Apps that let you build a chatbot

 

Bloomberg

Some of the world’s largest technology companies are banking on a future where people will send text messages to airlines, banks, restaurants or stores and receive automated responses. Facebook Inc., Microsoft Corp., IBM and Tencent each held events this year centered around promoting their bot-related initiatives to software makers. Twitter Inc. introduced chatbot-like functions with Pizza Hut and other brands on Tuesday to field customer service inquiries.
Many are betting these tools will soon be everywhere, with bot avatars for pop stars and mom-and-pop shops. (The band Kiss already has one.) For that bot-filled future to unfold, several startups are hoping to enable anyone—not just software developers—to build a bot.
The latest is Octane AI, which raised $1.5 million from General Catalyst and other investors. It joins Chatfuel, Olabot and Motion.ai, all of which have either raised money or rolled out their
DIY-chatbot tools in the past year. They let people choose from a list of
basic commands and edit scripted
responses. Some generate revenue through subscriptions.
The race among these startups heated up in April, when Facebook made chatbots available to Messenger’s billion-plus users. Facebook has said there are more than 30,000 chatbots available through its app.
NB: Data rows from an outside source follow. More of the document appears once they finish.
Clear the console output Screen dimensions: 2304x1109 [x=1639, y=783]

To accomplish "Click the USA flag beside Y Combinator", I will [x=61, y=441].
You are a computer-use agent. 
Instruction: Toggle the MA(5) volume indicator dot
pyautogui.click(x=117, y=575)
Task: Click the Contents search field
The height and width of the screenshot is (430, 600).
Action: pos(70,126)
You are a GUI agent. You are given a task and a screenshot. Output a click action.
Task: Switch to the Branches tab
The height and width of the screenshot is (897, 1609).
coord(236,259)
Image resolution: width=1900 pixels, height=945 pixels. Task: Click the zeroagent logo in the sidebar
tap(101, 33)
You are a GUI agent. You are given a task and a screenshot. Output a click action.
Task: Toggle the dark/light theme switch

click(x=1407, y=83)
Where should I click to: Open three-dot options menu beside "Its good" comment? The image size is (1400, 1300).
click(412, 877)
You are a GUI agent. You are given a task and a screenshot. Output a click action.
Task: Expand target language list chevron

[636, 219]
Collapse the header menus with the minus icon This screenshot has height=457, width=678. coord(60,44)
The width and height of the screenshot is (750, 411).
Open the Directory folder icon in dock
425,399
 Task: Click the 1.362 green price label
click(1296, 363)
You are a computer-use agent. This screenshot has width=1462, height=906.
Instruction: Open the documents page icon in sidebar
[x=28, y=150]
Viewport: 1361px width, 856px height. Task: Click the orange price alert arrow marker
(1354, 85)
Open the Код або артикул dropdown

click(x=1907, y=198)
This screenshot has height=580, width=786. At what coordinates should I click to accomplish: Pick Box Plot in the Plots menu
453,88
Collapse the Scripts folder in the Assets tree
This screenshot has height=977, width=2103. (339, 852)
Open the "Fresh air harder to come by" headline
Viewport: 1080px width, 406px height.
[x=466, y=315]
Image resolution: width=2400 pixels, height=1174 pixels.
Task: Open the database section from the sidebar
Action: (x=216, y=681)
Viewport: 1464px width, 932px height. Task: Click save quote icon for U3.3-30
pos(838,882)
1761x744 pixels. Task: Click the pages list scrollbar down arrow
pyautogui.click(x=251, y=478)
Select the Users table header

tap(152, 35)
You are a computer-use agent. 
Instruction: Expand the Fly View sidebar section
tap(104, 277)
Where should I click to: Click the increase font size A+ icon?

In September, Google bought Api.ai, a service that helps developers build bots.
Making chatbots accessible to people who can’t code “is going to be a way a lot of businesses end up building their first few bots,” said Phil Libin, a partner at General Catalyst. He compared these nascent bot-building tools with Squarespace Inc. or Wix.com Ltd., which make it easy to build a website.
The chatbots you can create with these services are fairly rudimentary. If the bot sees a word or phrase it doesn’t recognize or doesn’t have an answer for, the conversation hits a dead end.